● **TASK BRIEF**: Rewrite the data as a numbered list with blank lines omitted, starting with the line that contains "Where should I click to: Click the word" and going on through the line that contains "Looking at the screenshot, I should click(x=179, y=81).".

● **EXERCISE DATA**:
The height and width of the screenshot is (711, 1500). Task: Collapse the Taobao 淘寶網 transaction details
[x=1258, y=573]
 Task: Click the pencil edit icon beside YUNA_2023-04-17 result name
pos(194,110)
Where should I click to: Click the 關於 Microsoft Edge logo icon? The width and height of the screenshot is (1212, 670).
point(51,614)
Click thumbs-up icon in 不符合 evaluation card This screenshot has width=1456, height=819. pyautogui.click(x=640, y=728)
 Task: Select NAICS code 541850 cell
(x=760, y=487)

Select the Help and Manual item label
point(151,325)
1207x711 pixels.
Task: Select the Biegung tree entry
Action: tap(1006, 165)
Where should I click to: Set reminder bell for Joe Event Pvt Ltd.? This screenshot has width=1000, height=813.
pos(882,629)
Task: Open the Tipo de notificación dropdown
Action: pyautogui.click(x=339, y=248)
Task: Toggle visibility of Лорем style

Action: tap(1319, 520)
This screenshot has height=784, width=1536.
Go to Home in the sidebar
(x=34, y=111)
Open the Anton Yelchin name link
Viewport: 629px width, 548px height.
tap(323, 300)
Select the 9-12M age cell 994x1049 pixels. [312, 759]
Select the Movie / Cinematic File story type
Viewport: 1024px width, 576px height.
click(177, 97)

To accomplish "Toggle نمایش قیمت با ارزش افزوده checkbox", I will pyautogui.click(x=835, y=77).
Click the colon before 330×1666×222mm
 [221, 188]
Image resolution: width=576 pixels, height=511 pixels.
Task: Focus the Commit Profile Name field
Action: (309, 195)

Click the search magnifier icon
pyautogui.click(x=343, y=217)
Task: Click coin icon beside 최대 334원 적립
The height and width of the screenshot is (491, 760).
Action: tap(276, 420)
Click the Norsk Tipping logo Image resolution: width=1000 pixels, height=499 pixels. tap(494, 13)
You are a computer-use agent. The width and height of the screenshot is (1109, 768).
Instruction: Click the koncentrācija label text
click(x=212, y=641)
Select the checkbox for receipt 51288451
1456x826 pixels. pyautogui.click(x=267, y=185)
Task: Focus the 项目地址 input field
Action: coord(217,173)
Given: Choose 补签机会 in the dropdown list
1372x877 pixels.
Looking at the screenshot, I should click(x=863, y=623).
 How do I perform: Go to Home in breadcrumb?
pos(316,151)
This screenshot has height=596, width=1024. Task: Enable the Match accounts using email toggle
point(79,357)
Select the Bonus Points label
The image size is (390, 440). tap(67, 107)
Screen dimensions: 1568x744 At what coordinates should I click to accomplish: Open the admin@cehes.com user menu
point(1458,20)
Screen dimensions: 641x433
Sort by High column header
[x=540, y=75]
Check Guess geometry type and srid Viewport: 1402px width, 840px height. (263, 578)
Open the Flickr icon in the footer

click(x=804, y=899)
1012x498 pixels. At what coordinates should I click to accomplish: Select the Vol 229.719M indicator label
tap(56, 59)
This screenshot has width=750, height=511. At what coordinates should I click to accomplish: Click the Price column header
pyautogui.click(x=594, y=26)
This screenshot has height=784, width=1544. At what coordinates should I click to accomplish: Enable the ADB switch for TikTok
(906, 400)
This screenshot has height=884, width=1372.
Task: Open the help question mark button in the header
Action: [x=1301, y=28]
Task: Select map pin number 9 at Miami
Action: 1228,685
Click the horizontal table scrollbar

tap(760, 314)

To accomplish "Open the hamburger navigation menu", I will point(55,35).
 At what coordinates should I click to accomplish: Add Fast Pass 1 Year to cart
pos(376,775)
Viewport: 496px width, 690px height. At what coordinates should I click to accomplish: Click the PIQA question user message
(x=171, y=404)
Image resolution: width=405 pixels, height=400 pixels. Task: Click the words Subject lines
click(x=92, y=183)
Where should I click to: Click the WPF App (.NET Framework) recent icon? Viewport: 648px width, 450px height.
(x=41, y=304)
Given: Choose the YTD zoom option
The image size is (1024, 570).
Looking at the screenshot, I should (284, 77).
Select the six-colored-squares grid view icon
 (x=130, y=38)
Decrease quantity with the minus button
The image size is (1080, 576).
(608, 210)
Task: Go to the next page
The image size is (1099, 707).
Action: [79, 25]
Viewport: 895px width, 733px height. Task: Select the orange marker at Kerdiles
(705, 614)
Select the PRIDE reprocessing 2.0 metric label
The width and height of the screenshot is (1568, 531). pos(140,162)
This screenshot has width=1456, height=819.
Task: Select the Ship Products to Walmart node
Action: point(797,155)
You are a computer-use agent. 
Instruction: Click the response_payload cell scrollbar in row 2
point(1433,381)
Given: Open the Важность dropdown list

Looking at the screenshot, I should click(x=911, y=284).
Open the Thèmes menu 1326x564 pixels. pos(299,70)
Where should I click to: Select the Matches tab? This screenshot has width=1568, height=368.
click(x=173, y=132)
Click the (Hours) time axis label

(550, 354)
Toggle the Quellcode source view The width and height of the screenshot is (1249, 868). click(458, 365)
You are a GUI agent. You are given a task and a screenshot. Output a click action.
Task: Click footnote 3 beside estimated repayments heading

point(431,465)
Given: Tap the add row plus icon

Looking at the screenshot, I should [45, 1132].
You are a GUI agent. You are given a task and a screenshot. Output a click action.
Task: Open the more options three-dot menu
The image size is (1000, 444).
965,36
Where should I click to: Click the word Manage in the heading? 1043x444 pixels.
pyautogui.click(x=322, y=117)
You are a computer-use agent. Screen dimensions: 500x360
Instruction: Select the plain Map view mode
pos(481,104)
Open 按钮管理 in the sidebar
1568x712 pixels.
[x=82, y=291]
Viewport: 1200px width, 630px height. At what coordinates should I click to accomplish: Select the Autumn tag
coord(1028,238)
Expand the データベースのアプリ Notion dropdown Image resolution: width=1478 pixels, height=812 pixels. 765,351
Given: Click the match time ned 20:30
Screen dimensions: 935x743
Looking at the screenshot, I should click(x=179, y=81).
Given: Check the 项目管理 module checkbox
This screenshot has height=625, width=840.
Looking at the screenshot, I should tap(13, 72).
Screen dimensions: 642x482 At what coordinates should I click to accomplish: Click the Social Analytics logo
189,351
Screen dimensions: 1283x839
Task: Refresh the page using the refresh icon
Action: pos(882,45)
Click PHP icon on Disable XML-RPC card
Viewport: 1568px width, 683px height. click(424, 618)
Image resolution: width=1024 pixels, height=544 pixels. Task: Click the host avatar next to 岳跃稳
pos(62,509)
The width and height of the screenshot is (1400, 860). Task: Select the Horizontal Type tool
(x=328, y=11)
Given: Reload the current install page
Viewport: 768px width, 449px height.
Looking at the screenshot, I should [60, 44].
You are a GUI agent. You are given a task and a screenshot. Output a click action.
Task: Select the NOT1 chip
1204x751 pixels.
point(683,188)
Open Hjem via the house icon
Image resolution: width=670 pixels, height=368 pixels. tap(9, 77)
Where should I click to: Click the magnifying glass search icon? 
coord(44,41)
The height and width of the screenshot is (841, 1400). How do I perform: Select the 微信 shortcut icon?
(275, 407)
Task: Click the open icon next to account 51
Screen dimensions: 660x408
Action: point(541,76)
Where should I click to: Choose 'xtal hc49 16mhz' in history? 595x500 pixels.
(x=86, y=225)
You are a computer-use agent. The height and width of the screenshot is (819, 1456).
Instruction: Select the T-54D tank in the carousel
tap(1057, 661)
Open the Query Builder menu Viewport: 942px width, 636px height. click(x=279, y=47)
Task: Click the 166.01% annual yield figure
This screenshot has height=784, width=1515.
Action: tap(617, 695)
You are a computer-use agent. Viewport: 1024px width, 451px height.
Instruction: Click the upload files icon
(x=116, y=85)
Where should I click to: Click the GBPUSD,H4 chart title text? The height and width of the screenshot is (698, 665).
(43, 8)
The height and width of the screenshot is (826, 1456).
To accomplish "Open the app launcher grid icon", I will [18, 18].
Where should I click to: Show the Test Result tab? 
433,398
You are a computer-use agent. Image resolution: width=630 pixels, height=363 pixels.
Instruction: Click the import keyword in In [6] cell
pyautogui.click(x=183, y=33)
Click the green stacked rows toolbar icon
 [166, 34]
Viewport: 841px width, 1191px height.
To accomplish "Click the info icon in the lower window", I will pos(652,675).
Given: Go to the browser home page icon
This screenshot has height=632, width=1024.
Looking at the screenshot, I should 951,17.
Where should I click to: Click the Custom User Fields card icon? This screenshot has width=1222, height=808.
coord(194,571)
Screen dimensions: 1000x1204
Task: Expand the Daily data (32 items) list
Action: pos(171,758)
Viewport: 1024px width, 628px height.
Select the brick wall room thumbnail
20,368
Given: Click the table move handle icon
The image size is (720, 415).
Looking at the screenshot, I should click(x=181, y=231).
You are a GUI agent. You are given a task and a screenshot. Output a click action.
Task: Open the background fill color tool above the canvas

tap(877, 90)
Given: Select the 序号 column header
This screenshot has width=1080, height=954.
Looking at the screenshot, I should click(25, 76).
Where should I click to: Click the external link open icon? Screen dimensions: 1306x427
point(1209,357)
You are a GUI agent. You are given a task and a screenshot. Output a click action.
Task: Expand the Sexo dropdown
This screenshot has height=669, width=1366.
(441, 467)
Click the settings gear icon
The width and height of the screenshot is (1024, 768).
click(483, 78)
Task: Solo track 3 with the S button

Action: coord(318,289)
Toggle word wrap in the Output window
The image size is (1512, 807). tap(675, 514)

● **SOLUTION TO THE EXERCISE**:
1. Where should I click to: Click the word Manage in the heading? 1043x444 pixels.
2. pyautogui.click(x=322, y=117)
3. You are a computer-use agent. Screen dimensions: 500x360
4. Instruction: Select the plain Map view mode
5. pos(481,104)
6. Open 按钮管理 in the sidebar
7. 1568x712 pixels.
8. [x=82, y=291]
9. Viewport: 1200px width, 630px height. At what coordinates should I click to accomplish: Select the Autumn tag
10. coord(1028,238)
11. Expand the データベースのアプリ Notion dropdown Image resolution: width=1478 pixels, height=812 pixels. 765,351
12. Given: Click the match time ned 20:30
13. Screen dimensions: 935x743
14. Looking at the screenshot, I should click(x=179, y=81).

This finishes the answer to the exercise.